** START OF Extract **

Enabled with --authorization-mode=Node,RBAC (order matters – Node is checked first).
Webhook Authorization#
For centralized policy enforcement, an external webhook makes authorization decisions. The API server sends the request attributes (user, verb, resource, namespace) and the webhook returns allow/deny. This integrates with policy engines like OPA/Gatekeeper or custom authorization services.
API Groups and Versions#
The API is organized into groups, each with independent versioning:
# Core group (legacy, no group prefix)
kubectl get --raw /api/v1 | jq '.resources[].name' | head -5
# "pods", "services", "configmaps", "secrets", "namespaces"
# Named groups
kubectl get --raw /apis/apps/v1 | jq '.resources[].name'
# "deployments", "replicasets", "statefulsets", "daemonsets"
# Discover all available resources
kubectl api-resources --sort-by=name
# Discover all API versions
kubectl api-versions
# Get schema details for a resource
kubectl explain deployment.spec.strategy --api-version=apps/v1Version progression follows a defined path: v1alpha1 (experimental, may break) to v1beta1 (API is stabilizing, may have breaking changes) to v1 (stable, backward-compatible). Alpha APIs are disabled by default and must be explicitly enabled with feature gates.
Aggregated API Servers#
The API can be extended by registering custom API servers. The main API server proxies requests for certain API groups to the aggregated server. The most common example is metrics-server, which serves the metrics.k8s.io API group:
# This request is proxied to the metrics-server pod
kubectl get --raw /apis/metrics.k8s.io/v1beta1/nodes | jq '.items[0].usage'Aggregated API servers register via APIService objects:
apiVersion: apiregistration.k8s.io/v1
kind: APIService
metadata:
name: v1beta1.metrics.k8s.io
spec:
service:
name: metrics-server
namespace: kube-system
group: metrics.k8s.io
version: v1beta1
insecureSkipTLSVerify: true
groupPriorityMinimum: 100
versionPriority: 100If the aggregated server is down, requests to its API group return 503. This is a common cause of kubectl slowness – it tries to discover all API groups and stalls on unhealthy aggregated APIs.
API Priority and Fairness#
In large clusters, a misbehaving controller can flood the API server with requests and starve other clients. API Priority and Fairness (APF) prevents this by classifying requests into priority levels and enforcing fair queuing.
apiVersion: flowcontrol.apiserver.k8s.io/v1
kind: FlowSchema
metadata:
name: catch-excessive-controller
spec:
priorityLevelConfiguration:
name: workload-low
matchingPrecedence: 1000
rules:
- subjects:
- kind: ServiceAccount
serviceAccount:
name: noisy-controller
namespace: controllers
resourceRules:
- verbs: ["list", "watch"]
apiGroups: ["*"]
resources: ["*"]
namespaces: ["*"]Check current APF status:
# See flow schemas and their priority levels
kubectl get flowschemas
kubectl get prioritylevelconfigurations
# Check if requests are being queued or rejected
kubectl get --raw /metrics | grep apiserver_flowcontrolDebugging the API Server#
Health Checks#
# Overall health (returns "ok" or details of failures)
kubectl get --raw /healthz?verbose
# Liveness -- is the process alive?
kubectl get --raw /livez
# Readiness -- is it ready to serve traffic?

** END OF Extract **

# Your tasks
A. In the Kubernetes API server text, what do requests to an aggregated server's API group return when that server is down?
B. Carry the Kubernetes API server text on from its last line.
The entries that follow come from a different source than the Kubernetes API server text.

** START OF Information given **

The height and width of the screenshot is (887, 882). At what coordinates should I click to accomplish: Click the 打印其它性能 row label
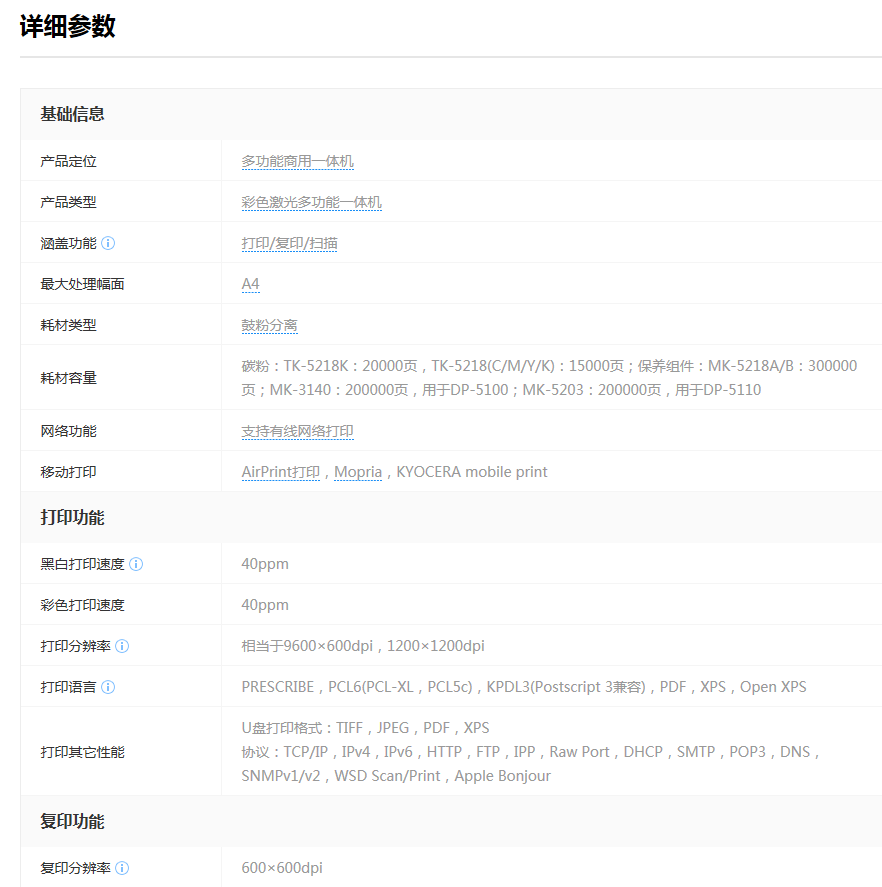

** END OF Information given **
** START OF Information given **

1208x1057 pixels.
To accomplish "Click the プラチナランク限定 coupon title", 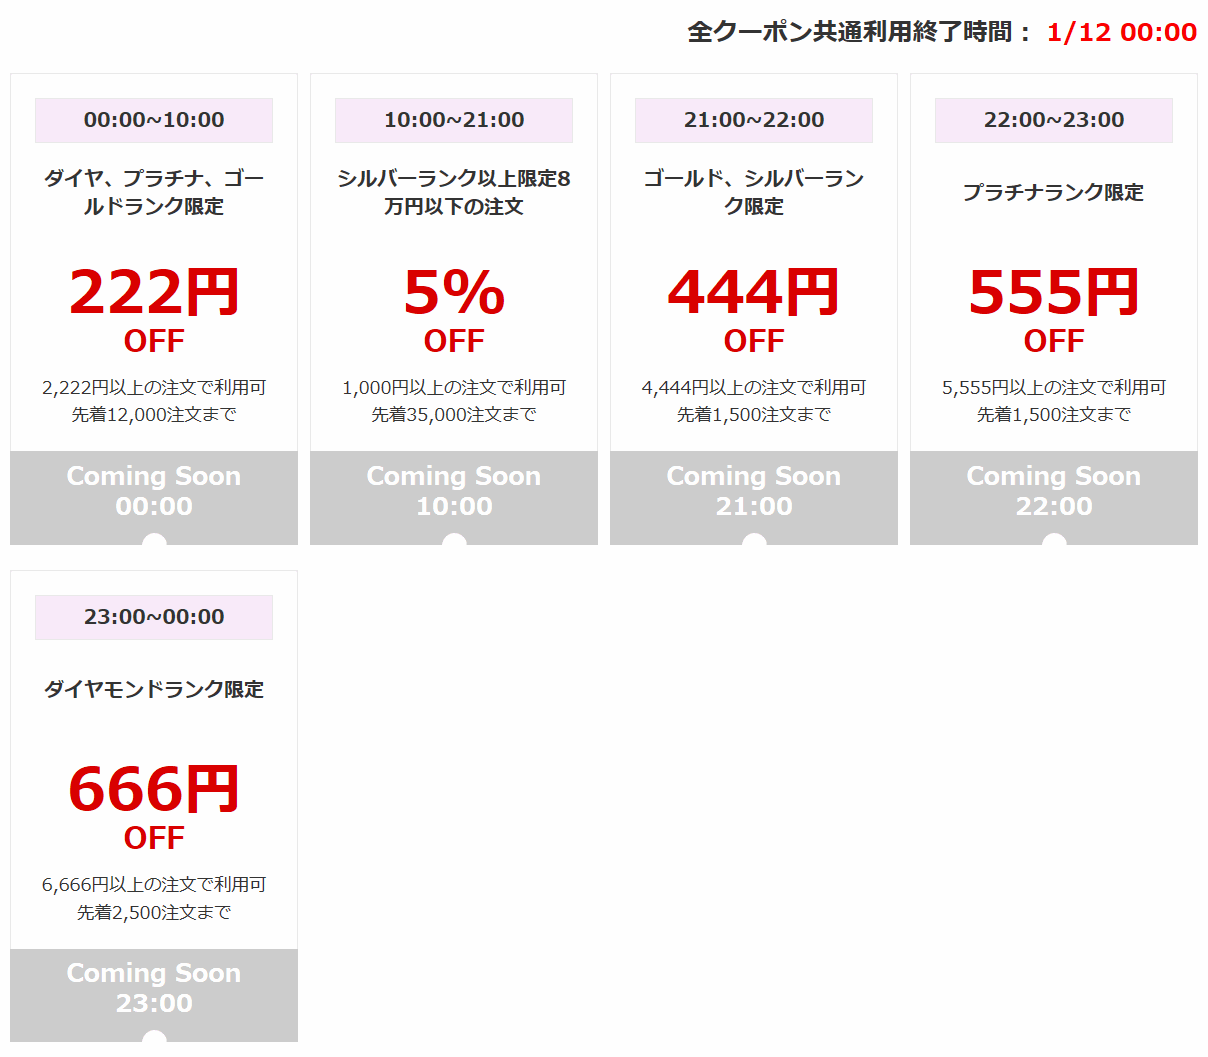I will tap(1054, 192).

** END OF Information given **

# Answers to the problems
A. They return 503.

B.
kubectl get --raw /readyz?verboseIndividual health checks are available as sub-paths: /readyz/etcd, /readyz/informer-sync, /healthz/poststarthook/start-apiextensions-controllers.
Key Metrics#
kubectl get --raw /metrics | grep -E "^apiserver_request_total|^apiserver_request_duration|^apiserver_current_inflight"Critical metrics to monitor:
| Metric | What It Tells You |
|---|---|
apiserver_request_total |
Request rate by verb, resource, and response code |
apiserver_request_duration_seconds |
Latency distribution per verb and resource |
apiserver_current_inflight_requests |
How many requests are in-flight right now |
apiserver_storage_objects |
Object counts per resource (scaling indicator) |
etcd_request_duration_seconds |
Latency of API server to etcd calls |
A spike in apiserver_request_duration_seconds combined with high apiserver_current_inflight_requests indicates the API server is overloaded. Check apiserver_request_total by response code – a sudden increase in 429 (rate limited) or 503 (unavailable) confirms resource exhaustion.
Rate Limiting#
The API server has two inflight request limits configured via flags:
--max-requests-inflight=400 # read requests
--max-mutating-requests-inflight=200 # write requestsWhen these limits are reached, additional requests receive 429 responses. In production, tune these based on your cluster size and controller count. Clusters with many CRDs and operators may need higher limits.
Common Gotchas#
API server OOM with many watchers. Each watch request holds an open connection and consumes memory for its event buffer. Large clusters with many controllers (especially those that watch broad resource types across all namespaces) can push the API server past its memory limit. Monitor apiserver_longrunning_requests and restrict controllers to namespace-scoped watches when possible.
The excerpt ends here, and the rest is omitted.